Lenovo, the Chinese computer manufacturer that is already a multi-national allowed a Silicon Valley based company called Superfish to secretly embed a spyware or its defender called Adware with the purpose of collecting data for commercial advertising, as reported in New York Times. A spyware planted by the manufacturer could not be rooted out by any anti-viral software nor can it be detected because most anti-viruses work on the main operating system and not the firmware that comes with the machine’s hardware.

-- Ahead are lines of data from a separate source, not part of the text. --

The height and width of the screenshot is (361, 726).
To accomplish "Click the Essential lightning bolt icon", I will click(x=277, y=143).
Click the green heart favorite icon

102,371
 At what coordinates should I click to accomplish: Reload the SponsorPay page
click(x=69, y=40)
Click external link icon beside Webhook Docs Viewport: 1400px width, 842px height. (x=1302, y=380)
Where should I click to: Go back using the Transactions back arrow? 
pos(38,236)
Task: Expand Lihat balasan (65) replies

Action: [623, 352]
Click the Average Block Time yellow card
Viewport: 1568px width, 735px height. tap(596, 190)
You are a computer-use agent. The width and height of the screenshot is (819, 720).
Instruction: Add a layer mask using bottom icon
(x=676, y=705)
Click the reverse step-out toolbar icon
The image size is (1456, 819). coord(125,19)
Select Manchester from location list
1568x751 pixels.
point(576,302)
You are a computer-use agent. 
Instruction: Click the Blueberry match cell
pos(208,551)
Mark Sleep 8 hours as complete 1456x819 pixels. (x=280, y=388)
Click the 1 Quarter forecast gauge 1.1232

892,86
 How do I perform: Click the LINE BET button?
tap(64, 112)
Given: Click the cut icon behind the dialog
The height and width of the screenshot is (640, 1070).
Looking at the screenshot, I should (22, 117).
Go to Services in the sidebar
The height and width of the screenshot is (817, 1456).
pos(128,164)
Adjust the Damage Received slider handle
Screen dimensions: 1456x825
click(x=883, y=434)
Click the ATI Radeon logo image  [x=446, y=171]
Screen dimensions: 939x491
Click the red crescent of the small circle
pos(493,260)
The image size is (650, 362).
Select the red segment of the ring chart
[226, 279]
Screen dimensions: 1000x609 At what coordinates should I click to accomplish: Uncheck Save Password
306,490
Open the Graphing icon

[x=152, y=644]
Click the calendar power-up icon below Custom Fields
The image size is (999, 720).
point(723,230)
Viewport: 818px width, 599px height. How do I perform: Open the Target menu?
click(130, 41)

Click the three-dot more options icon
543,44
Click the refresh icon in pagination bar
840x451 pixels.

The spyware or adware, whichever serve the purposes of the beneficiary was not communicated to the buyers of the computer and was stumbled upon by a buyer, Peter Horne, who is a computer security expert that bought a Lenovo Yoga2 Notepad when he was in Sydney. “If they can do that, they can do anything,” said Peter Horne, the technology expert who first discovered the spyware in Lenovo’s products.
According to him, the consequence can be ominous because a spyware planted into the computer itself can compromise anything without being detected by any anti-viral software and theoretically can steal your password and compromise your computer just like the authorized user himself.
It can be even more ominous when one conceives that a syndicate of hackers could work in conjunction with a computer manufacturer to plant a spyware inside your computer, compromising all your passwords and encryption and emptying all the cash in your bank account. In a statement issued on Thursday, Lenovo said it had included Superfish in some consumer notebooks shipped between September and December “to help customers potentially discover interesting products while shopping.”
Citing bad user reviews, the company said it had stopped including the adware in January, the same month Mr. Horne brought the issue to the company’s attention (and never received a response).
“The problem is: What can we trust?” Mr. Horne said. “People trust software, then learn it gets compromised. We trust hardware and firmware, until you learn it’s been compromised with adware. We trust the actual box, until we learn it’s been taken into a little room somewhere.”
By partnering with Superfish, Mr. Horne said, “Lenovo is either extraordinarily stupid or covering up. Either is an offense to me.”
Microsoft is now working to root out all Superfish adware from its operating system.